[Collected data]
--- START ---

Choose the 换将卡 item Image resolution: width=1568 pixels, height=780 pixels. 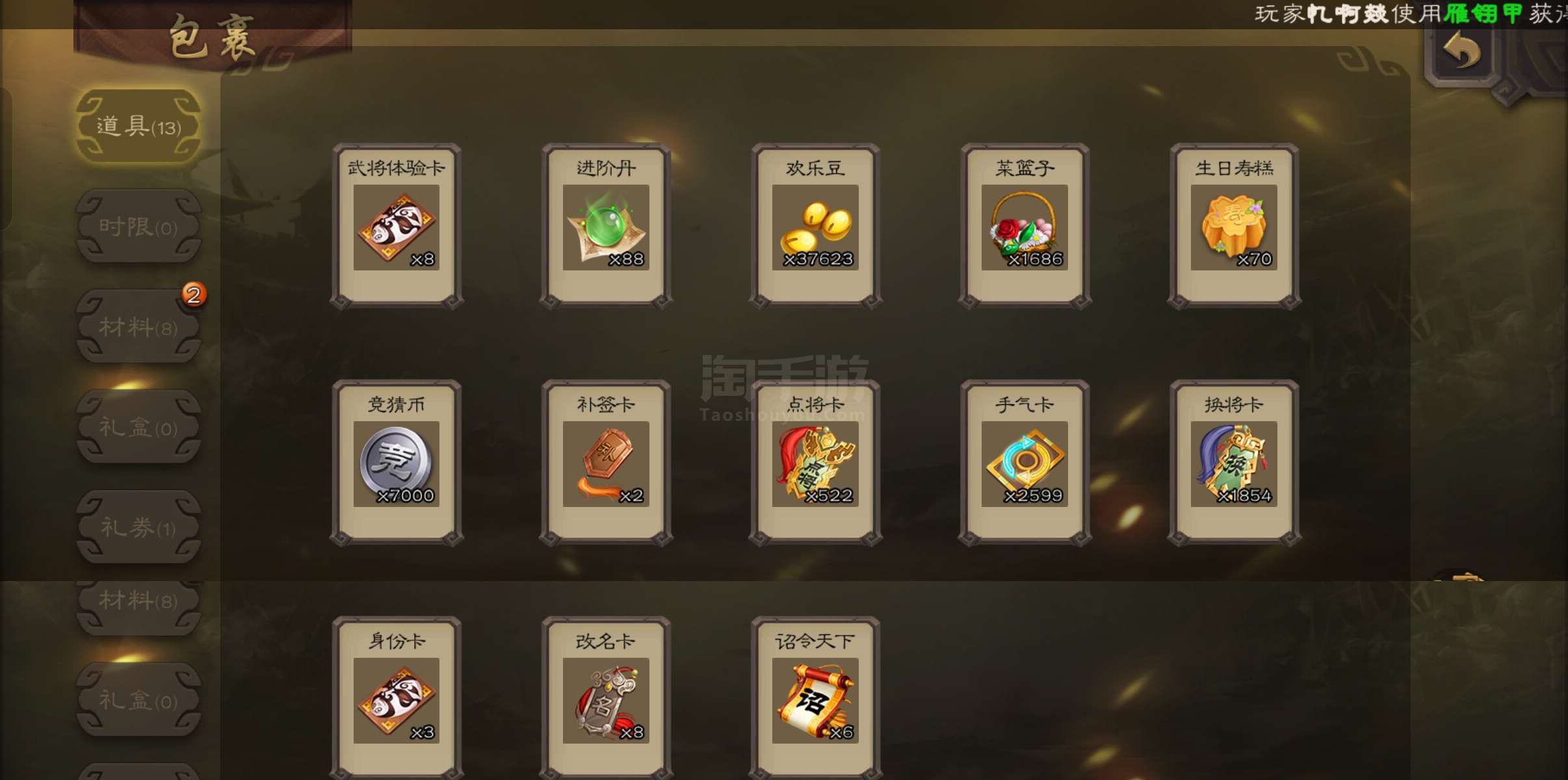1234,463
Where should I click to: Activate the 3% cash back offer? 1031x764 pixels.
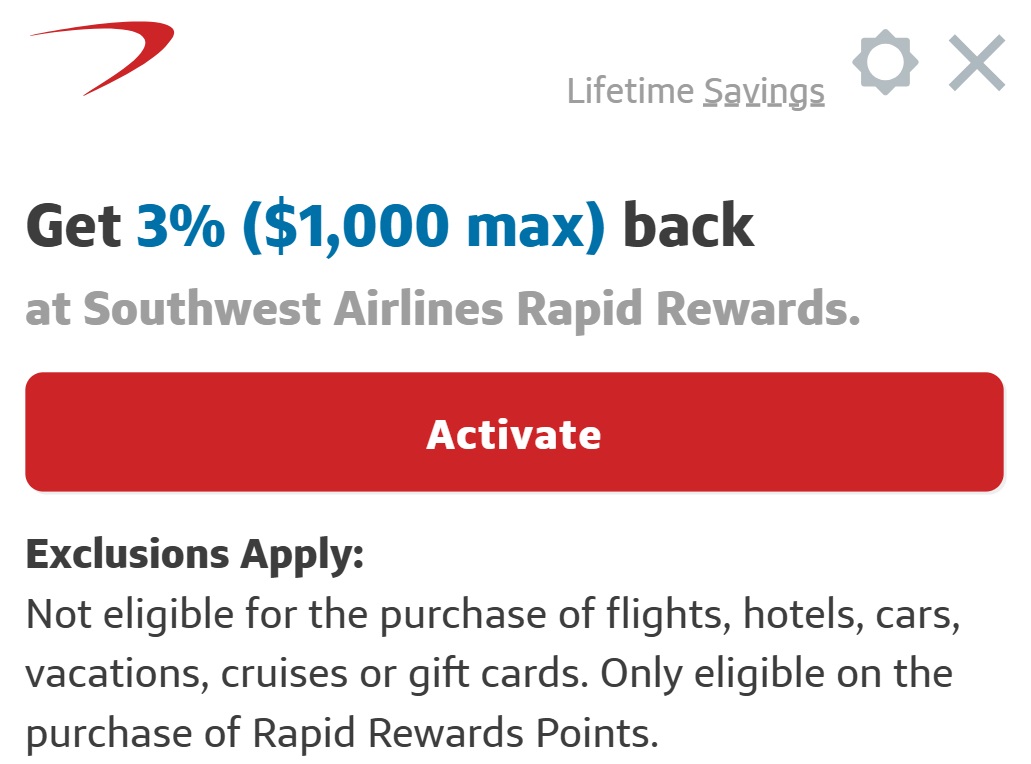click(515, 432)
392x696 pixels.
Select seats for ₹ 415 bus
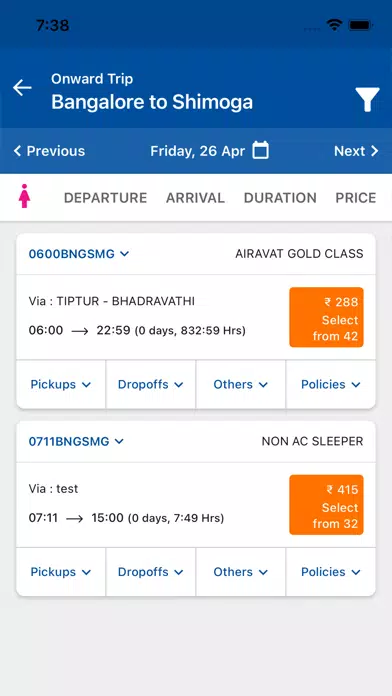pos(326,505)
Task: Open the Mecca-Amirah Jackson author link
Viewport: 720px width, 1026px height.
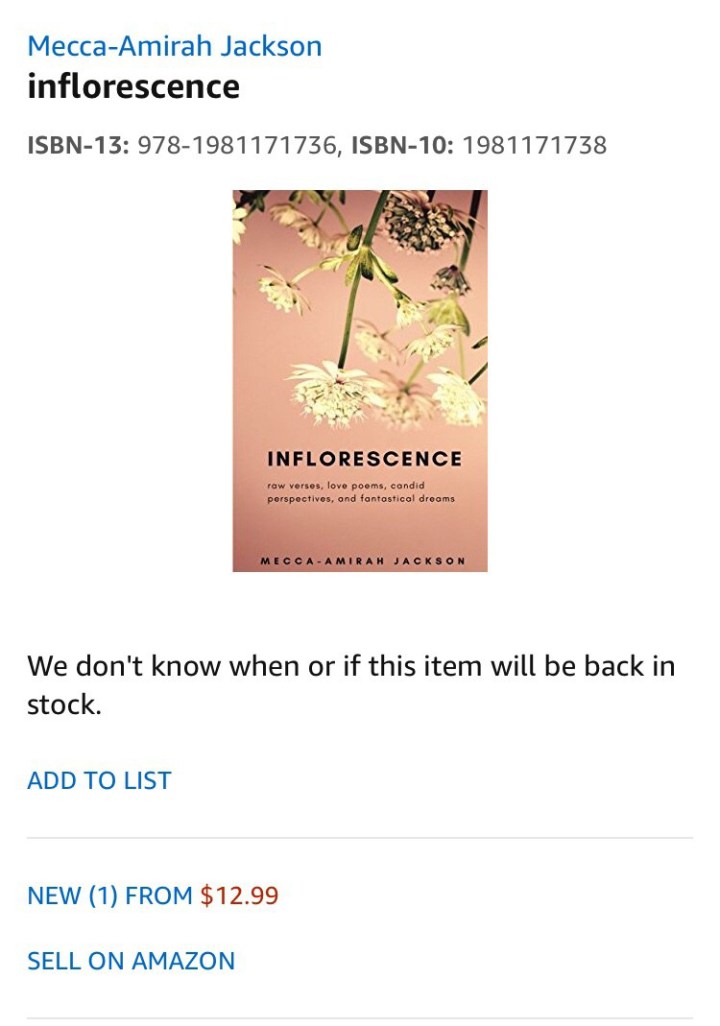Action: pyautogui.click(x=174, y=46)
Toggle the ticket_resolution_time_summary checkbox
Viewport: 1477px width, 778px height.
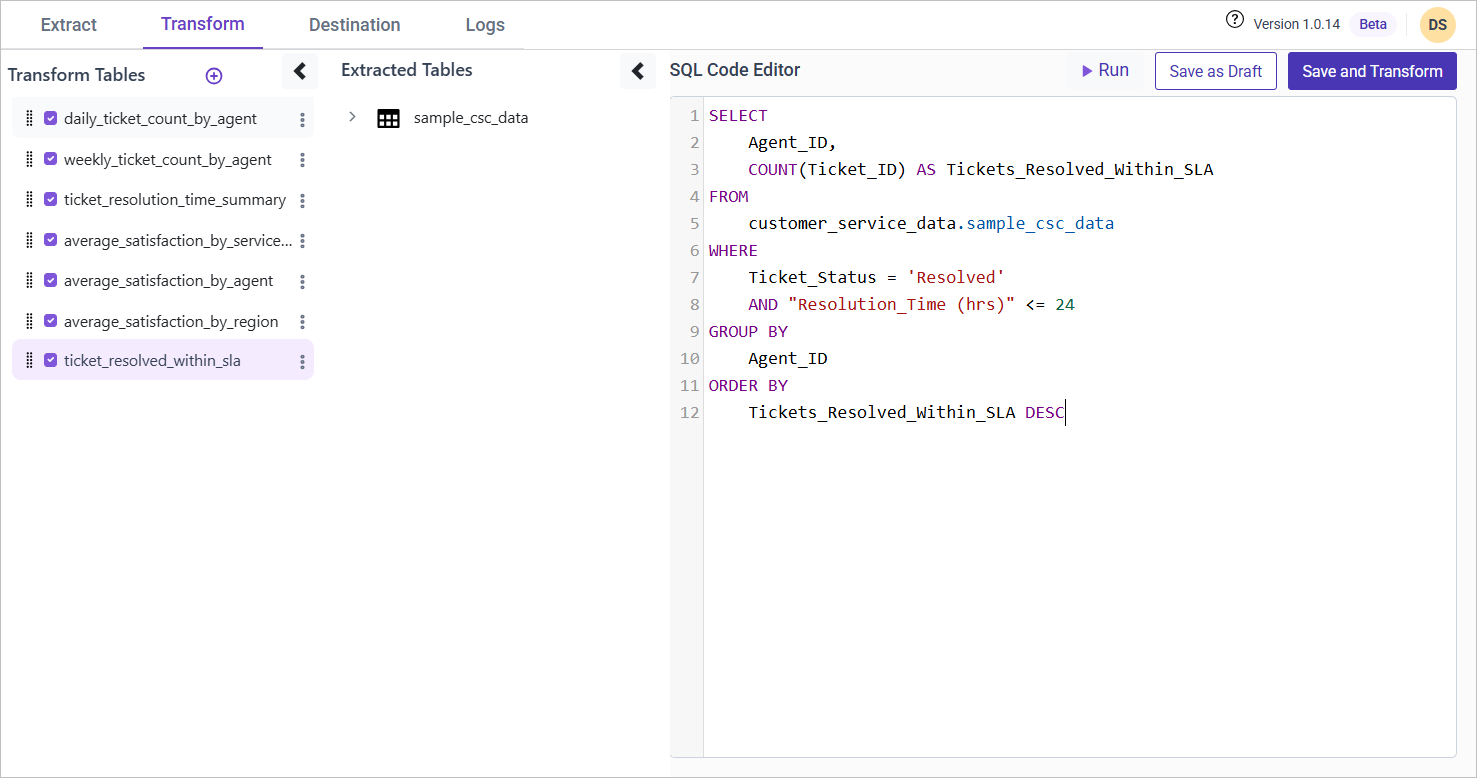click(51, 200)
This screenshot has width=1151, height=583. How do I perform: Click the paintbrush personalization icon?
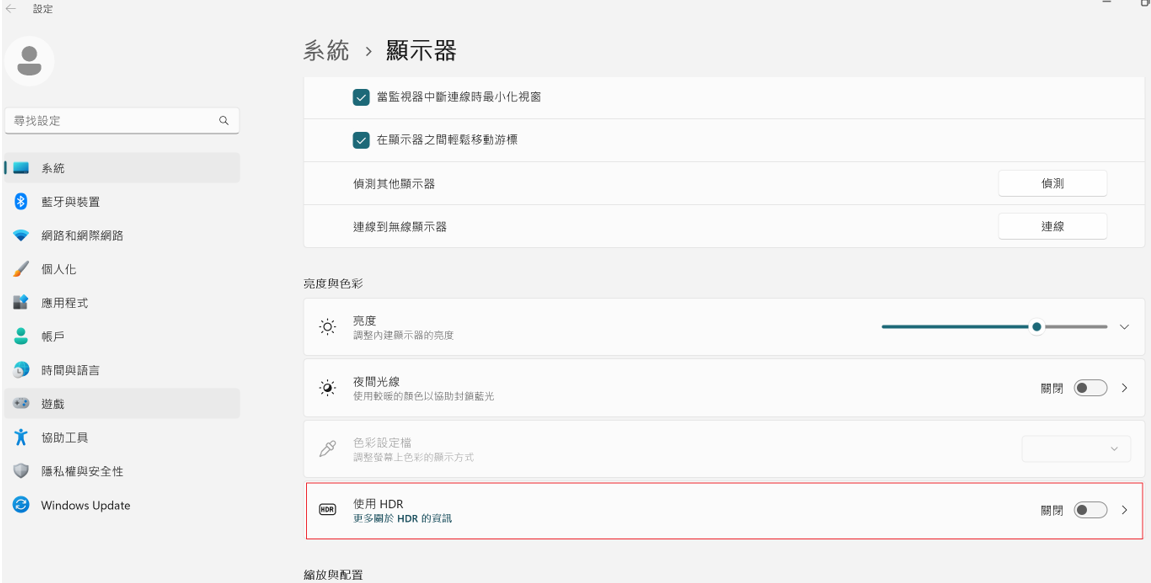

--- END ---

Exercise prompt:
Starting where a line contains "Toggle the ticket_resolution_time_summary" and finishing at the last line above, set down every line exactly as it reads, with no pictures.

Written response:
Toggle the ticket_resolution_time_summary checkbox
Viewport: 1477px width, 778px height.
click(51, 200)
This screenshot has width=1151, height=583. How do I perform: Click the paintbrush personalization icon?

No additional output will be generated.